Everywhere we went, the consistency of the interior design and lack of anything playful indoors created this intensely focused and oppressively clinical ambience. The occasional leather seats and indoor trees did not help when the exact same setup cloned itself from one section to another, replicated in such high accuracy that my mind was questioning whether I had just walked through some sort of wormhole back to the last stop. There was no thematic or creative differentiation between each section. Even the micro-kitchens felt like exact replicas for scientific accuracy. The sameness was so well executed that it almost felt creepy.

If there is such a thing as depriving unnecessary stimuli to heighten focus and channel raw creativity, then Apple Park nails it. Throughout the entire 2-mile loop around the campus, I did not see a single office window decorated with personal items or colorful stickers. The entire complex is as neutral as a CAD rendering, devoid of humanity, and all of our imperfections, whims, and emotions. Or perhaps it felt that way just because it was a weekend, it was literally devoid of the inhabitants it was built for. The hallways looked like hospital alleyways—clear of obstructions and prominently monotone. Pairs of armchairs robotically lined up the curved hallway like the tickmarks on a clock. Through the ceiling-to-floor glass that was almost invisible, I stood there with nothing but me and views of nature. Everything else was just supporting characters.

Perhaps that was the point. Maybe that’s why I felt so exposed and uncomfortable. I had to stop and do a reality check. My workplace, Google, seems to encourage employee creativity and spontaneity through its playful and whimsical interior design. Meeting spaces and lounge areas are littered with uplifting lighting and random toys. Most things aren’t consistent and that is the point. From one place to another, you are constantly stimulated by a plethora of controlled chaos.
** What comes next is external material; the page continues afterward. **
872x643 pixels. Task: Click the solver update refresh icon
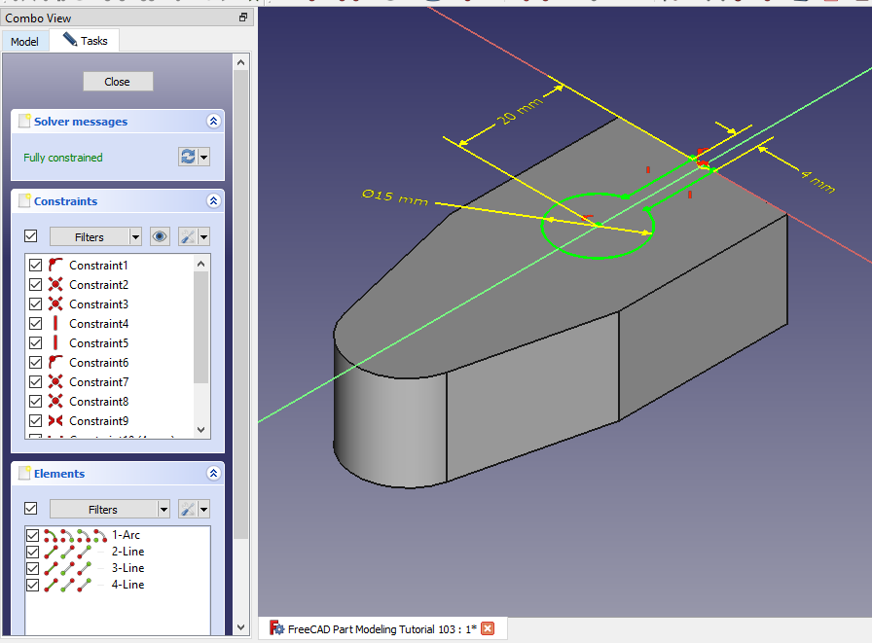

Perhaps the philosophy behind the IDEO-pioneered design is to encourage creativity through environmental stimuli, polar opposite of the Apple Park.

When I stood close to the glass wall, I understood the source of the OCD urges that arose within me when I viewed this layered baumkuchen from the outside.

The white eaves extend outward from the floor as if they flowed in unison. Floor-to-ceiling glass panels made up the entire wall. It looked cool, but I could not stop seeing the layer of dust and imperfections that were literally right in front of me, so close to my feet. As for the “walls,” any small smears could pop that illusion of invisibility. It couldn’t be more clear to myself after the visit that I was mostly stressed out by the material choices—most of the them only aesthetically pleasing in their perfectly clean state. They allowed no natural aging or imperfections to set in. Unlike wood when properly treated, the copious amount of work required to maintain the building is necessitated by its binary state of cleanliness. How will the building age with time? How much waste is produced in the process of maintain the perfect façade of the Park? I have no idea. Everything felt high-maintenance.

I realize that my impression might be highly judgmental. Perhaps, like many of Apple’s products, the real value is the lack of unnecessary distractions. Perhaps the demanding cleanliness actually helps people focus. I don’t know. The entire experience felt overwhelmingly Steve Jobs—the no-bullshit, intensely focused, and geniuses-vs-idiots attitude unfolded itself in concrete and steel. I wonder, if Apple planned to build a headquarter half a decade later, what sort of design would Tim Cook commission?

For now, the Apple Park sits in my mental bucket together with the Westworld underground control rooms, Black Mirror interior design, and other dystopian fantasies. Only time will tell what kind of legacy that a Jobs-era Apple architecture will leave behind on this planet.